Records from a data collection

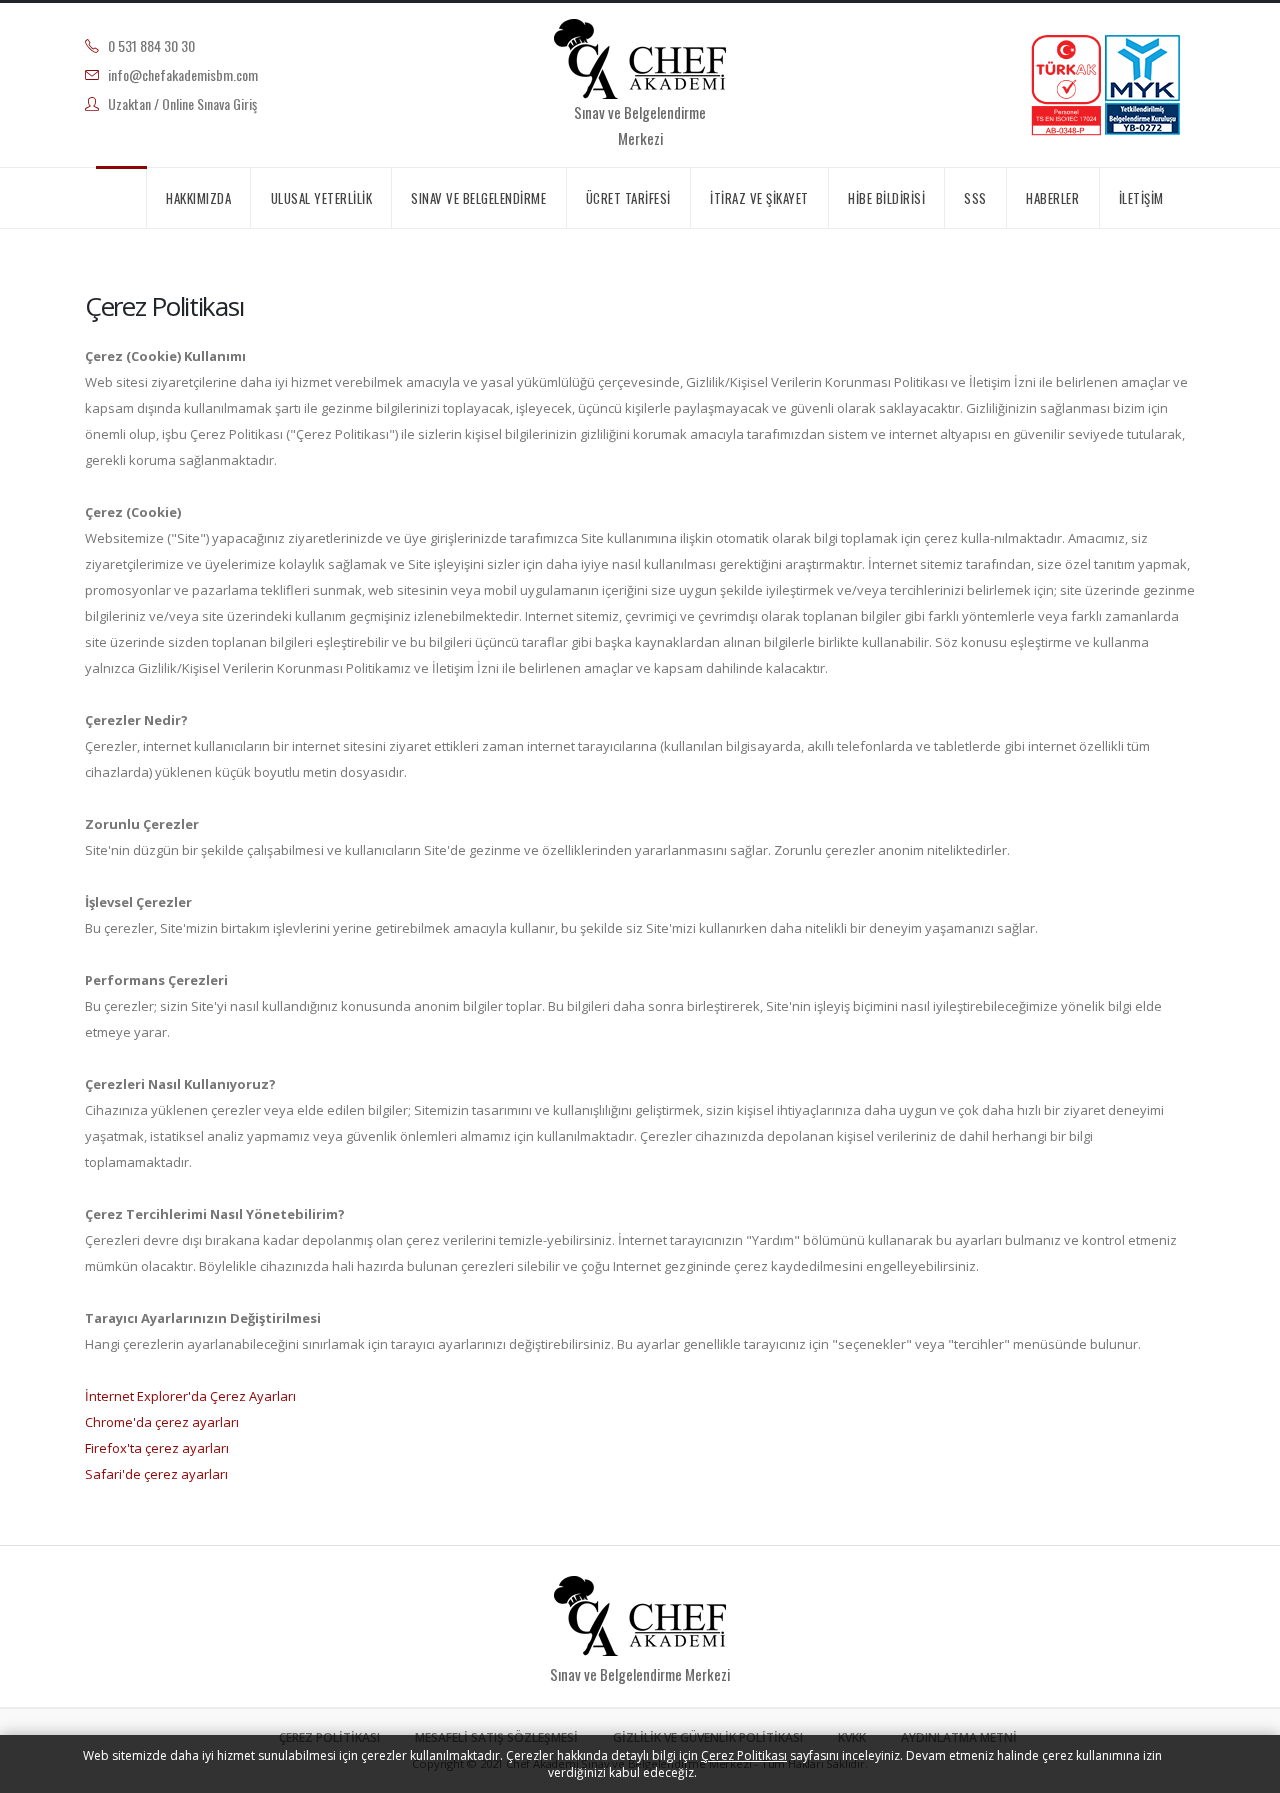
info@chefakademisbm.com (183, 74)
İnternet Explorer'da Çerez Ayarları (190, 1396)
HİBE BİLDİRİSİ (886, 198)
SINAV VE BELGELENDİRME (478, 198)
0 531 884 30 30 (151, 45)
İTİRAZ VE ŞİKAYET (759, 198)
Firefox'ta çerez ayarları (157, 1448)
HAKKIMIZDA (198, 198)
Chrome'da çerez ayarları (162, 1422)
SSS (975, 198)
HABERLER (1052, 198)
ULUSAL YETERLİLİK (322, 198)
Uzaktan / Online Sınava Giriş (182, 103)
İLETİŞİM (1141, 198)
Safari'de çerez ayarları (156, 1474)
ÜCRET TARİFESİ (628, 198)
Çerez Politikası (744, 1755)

PROBLEM DETAILS. Emit verbatim the lines running from the one with "İLETİŞİM (1141, 198)" through the last line of the data, both endpoints inclusive.

WRITTEN SOLUTION.
İLETİŞİM (1141, 198)
Safari'de çerez ayarları (156, 1474)
ÜCRET TARİFESİ (628, 198)
Çerez Politikası (744, 1755)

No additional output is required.